I’ll mention Metroid here since its issue is similar but different from Mario and Zelda. When Metroid went into 3d, it was established that it was a spin-off series. This was the Metroid Prime series. Metroid Prime totally revived interest in Metroid once again. People can say it is Super Metroid in 3d, but it is very different. It is easy to see why someone who likes Super Metroid would not like Metroid Prime. And that is OK. So let’s make more Super Metroid (the audience cheers because everyone would like more Super Metroid).

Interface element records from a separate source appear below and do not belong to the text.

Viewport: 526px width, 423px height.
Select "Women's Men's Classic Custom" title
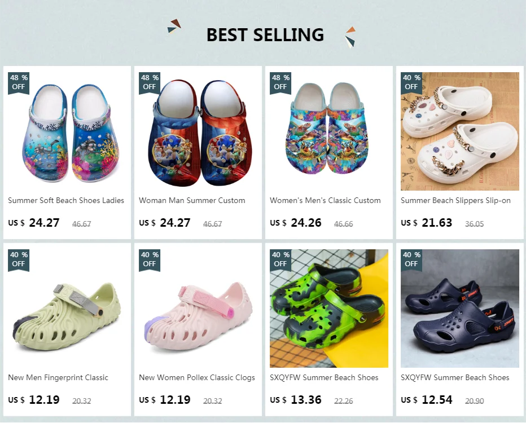[x=325, y=200]
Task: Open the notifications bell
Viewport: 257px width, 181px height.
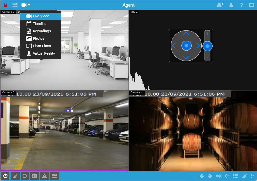Action: 219,5
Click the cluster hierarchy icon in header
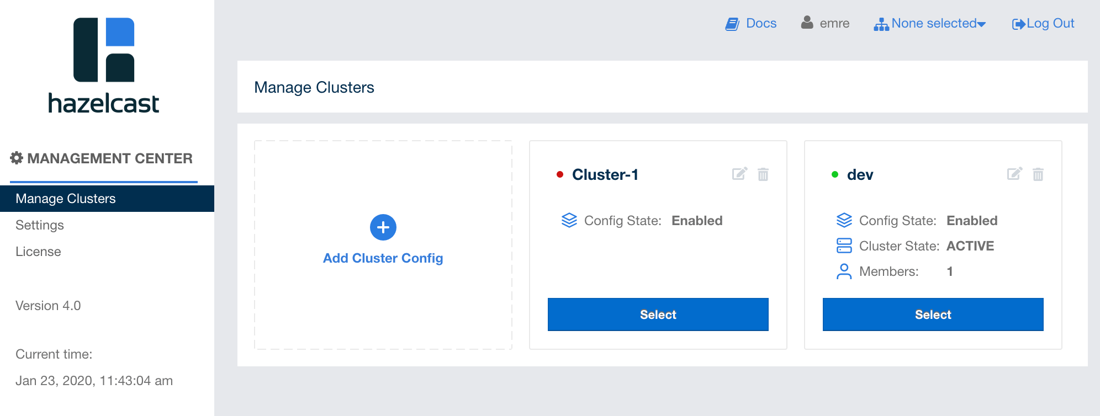 pos(881,24)
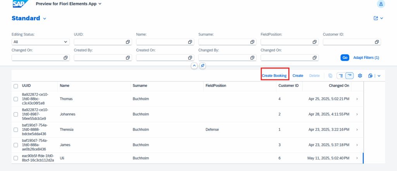397x171 pixels.
Task: Open Adapt Filters (1) link
Action: coord(366,58)
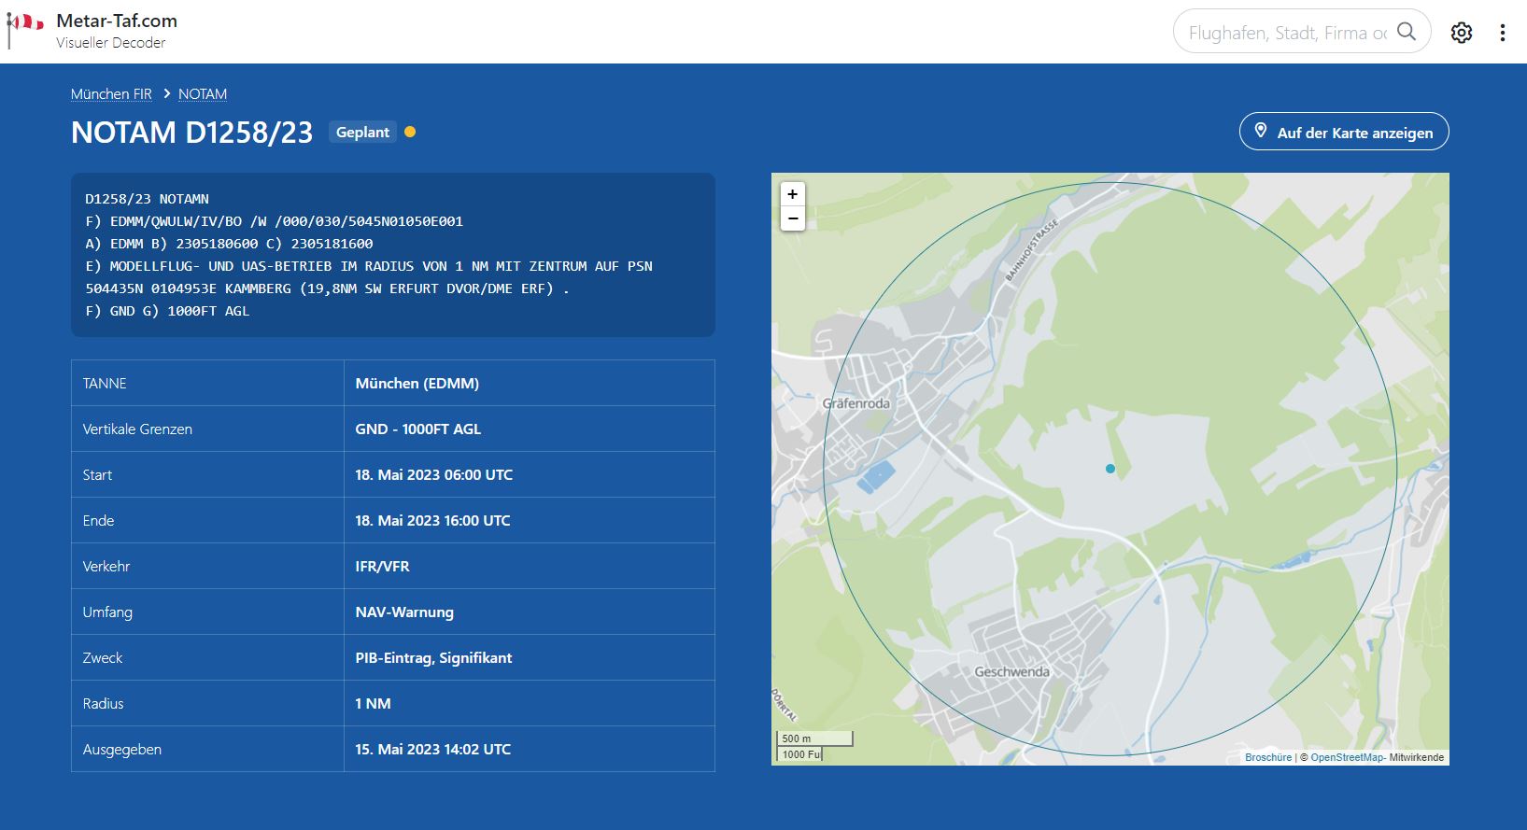Click the Geplant status badge

[362, 133]
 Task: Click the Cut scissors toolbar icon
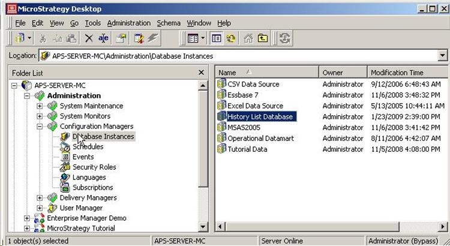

But no, this would not be the case. Sakamoto comes out of nowhere and declares he is making the ‘sequel to Super Metroid’ which is a game that is nothing like Super Metroid at all. The market rejected this idea of Metroid. I think Sakamoto thought Metroid Prime was popular because ‘it was in 3d’ and figured people liked Metroid Fusion and Zero Mission because ‘of the story’. So if he combined the story and 3d, boy, would he have a hit! But Metroid Prime is liked because it has those usual Metroid mechanics (which Sakamoto thinks is ‘boring’) and Fusion and Zero Mission are liked because they were 2d (people just ignored the crappy story).

Mario, Zelda, and Metroid all are similar in that they were re-defined as a series when they went to 3d. And in all three instances, the consumers did not agree with the redefinition.

The differences in popularity in each series’ classic form masks the reaction.

Mario was more popular than Santa Clause. So when Classic Mario returns, DS and Wii sell more hardware than anything.

Zelda was not as popular as Mario. Should a Classic Zelda return, its market impact would not be as dramatic as Classic Mario.

Metroid, less popular than the other two, would have an even less market impact should its classic form be restored.

But the ‘new market’ for these redefinitions is only a fraction of the original classic form. So it makes sense that 3d Mario crowd would be larger than the Aonuma Zelda crowd and the Sakamoto Metroid crowd being last. The Sakamoto Metroid crowd is so small, it cannot support Other M. The Aonuma Zelda crowd could only support a few Zelda games as now the series is running out of market.

Should 3d Mario continue, I expect it to run out of market within the next couple of generations.

The spin-off series are not making Mario, Zelda, Metroid more popular, they are making them less popular. It cannot be denied that Mario was more popular in 2d Mario form. Zelda was more popular in Classic Zelda. And Metroid was more popular when the game wasn’t a character study on Samus Aran.

After the SNES generation, something changed in Nintendo. I think they got corrupted by the creativity myth (and the game god mythology).

What is the cure to this? I can think of only one:

Destruction of Nintendo’s market. The worse Nintendo performs increases my chances of receiving another Wii.